In retrospect, I probably should have detailed my goals for explaining two acronyms in the spectrum of the decision-making process. I am planning on remedying this by Quentin Terrantino’ing my outline and writing a prologue. Anyway, lets get into it.
OCOKA (pronounced “Oh-Coke-Uh”)
Observation – Cover and/or Concealment – Obstacles – Key Terrain Features – Avenues of Approach
We begin with “Observation” there is obvious cross over here with SLCTOP and rightfully so. Observation is the foundation of pretty much all operations in that situational awareness, the assessment of the situation, the synthesis of problem solving in these situations etc. all comes from first, observation. In this context, “Observation” is used quite literally in the way of “how much can you see from where you are” and “can you see enough from where you are?” This use of observation is concomitant with security in SLCTOP as well in that, if you can’t see enough to be safe, you should probably move.
Next is “Cover and Concealment”. It is important to distinguish the dichotomy between the two, so we will have a common departure point. All cover is concealment, not all concealment is cover. This is the important take away here: concealment will hide you, cover will protect you. In the realm of civilian based surveillance, this is an interesting dynamic in that concealment can be as simple as the anonymity of society around you. In other words, in contrast to being in a combat zone, in the civilian world, just being a seemingly unassuming person can be considered “concealment”. It is equally important to consistently consider and assess your options and utilization of cover “hiding yourself” and concealment “utilizing anonymity” in civilian based surveillance as it is in military use (where cover is protection and concealment is obscuration).

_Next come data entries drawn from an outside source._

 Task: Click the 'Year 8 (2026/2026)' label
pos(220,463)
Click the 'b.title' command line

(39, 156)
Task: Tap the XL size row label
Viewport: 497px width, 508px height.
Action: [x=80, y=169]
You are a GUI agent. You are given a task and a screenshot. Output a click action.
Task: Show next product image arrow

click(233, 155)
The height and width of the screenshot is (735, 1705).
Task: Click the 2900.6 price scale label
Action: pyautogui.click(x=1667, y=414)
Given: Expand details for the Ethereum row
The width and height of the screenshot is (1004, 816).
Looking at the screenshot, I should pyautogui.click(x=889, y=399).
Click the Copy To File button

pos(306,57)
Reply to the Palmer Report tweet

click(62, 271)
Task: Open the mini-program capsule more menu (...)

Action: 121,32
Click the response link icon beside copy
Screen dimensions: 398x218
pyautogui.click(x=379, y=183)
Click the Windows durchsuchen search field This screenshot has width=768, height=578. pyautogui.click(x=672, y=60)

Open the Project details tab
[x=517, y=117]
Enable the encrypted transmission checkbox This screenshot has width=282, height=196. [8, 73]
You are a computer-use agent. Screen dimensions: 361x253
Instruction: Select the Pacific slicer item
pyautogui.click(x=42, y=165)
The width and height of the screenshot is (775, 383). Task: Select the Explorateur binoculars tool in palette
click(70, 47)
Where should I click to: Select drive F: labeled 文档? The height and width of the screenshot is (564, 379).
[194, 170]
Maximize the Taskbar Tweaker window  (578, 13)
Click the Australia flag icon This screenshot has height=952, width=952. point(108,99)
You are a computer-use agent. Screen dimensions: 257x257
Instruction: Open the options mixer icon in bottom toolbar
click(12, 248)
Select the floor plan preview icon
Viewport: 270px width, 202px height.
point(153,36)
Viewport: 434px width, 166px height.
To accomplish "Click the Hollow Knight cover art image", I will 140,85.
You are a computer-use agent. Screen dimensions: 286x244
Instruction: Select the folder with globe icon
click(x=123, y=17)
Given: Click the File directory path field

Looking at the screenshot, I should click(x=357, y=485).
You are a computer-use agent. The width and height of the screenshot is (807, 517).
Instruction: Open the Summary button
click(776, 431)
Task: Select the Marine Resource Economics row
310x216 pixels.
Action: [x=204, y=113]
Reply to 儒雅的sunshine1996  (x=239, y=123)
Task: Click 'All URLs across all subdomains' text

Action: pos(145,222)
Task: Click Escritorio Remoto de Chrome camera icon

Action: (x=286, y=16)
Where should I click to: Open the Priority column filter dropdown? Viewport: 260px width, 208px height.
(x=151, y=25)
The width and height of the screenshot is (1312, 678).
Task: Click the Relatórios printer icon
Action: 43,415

“Obstacles” are always considered and utilized in two ways regardless of the implementation of OCOKA. The first is as an obstacle to you, the second is as an obstacle to the enemy/target/subject. In this way, you can establish your observation posts so that, in the event of a rapid egress, the encumbrance of obstacles will be minimized i.e. traffic, stop lights, pedestrians. Likewise, you can observe potential obstacles that the subject will have to circumvent i.e. traffic, stop lights, pedestrians. And orient yourself accordingly. (You’ll notice I replicated the obstacles to both you and your subject. This is not always the case, but the point is to differentiate between obstacles to you, the subject, and the crossover that often occurs wherein you both share obstacles.)
Key Terrain Features is best described as unmovable landmarks that area easily identified and used for spatial orientation. This correlates deeply with situational awareness. For a Private Investigator doing civilian surveillance, the quick and accurate orientation to your operational environment is often paramount. The utilization of Key Terrain Features is a valuable trick for rapidly acquiring your relative location. Some examples include:
- Major road orientation i.e. in Michigan, Mile roads run East and West
- The sun (although it moves, it predictably rises and sets in the East and West)
- Major city buildings in an urban environment
In the military, Avenues of Approach is primarily used for defensive posturing in a combat environment. However, I believe it is fairly obvious how orienting yourself to potential avenues of approach (roads, sidewalks, bike paths, doorways, parking lot/structure entrances/exits etc.) is something that should be measured in civilian surveillance as well. Avenues of approach is best defined as you and your subject’s potential routes of travel. The awareness and preparation for primary, secondary, tertiary etc. routes of travel can be the difference between getting the shot you need for your case, and watching your subject drive off into the sunset. In its application, the investigator should consider any potential routes the subject will take from most likely to least likely, and then orient accordingly.
So that’s another acronym. I’m sure by now you’re thinking “cool, an army dude is explaining acronyms” and believe me, I understand that its been a little dry so far. I can’t promise it won’t continue to be dry, but I can assure you that the next entry will explain why and how these acronyms can actually help you manipulate time itself in the application of your decision-making process.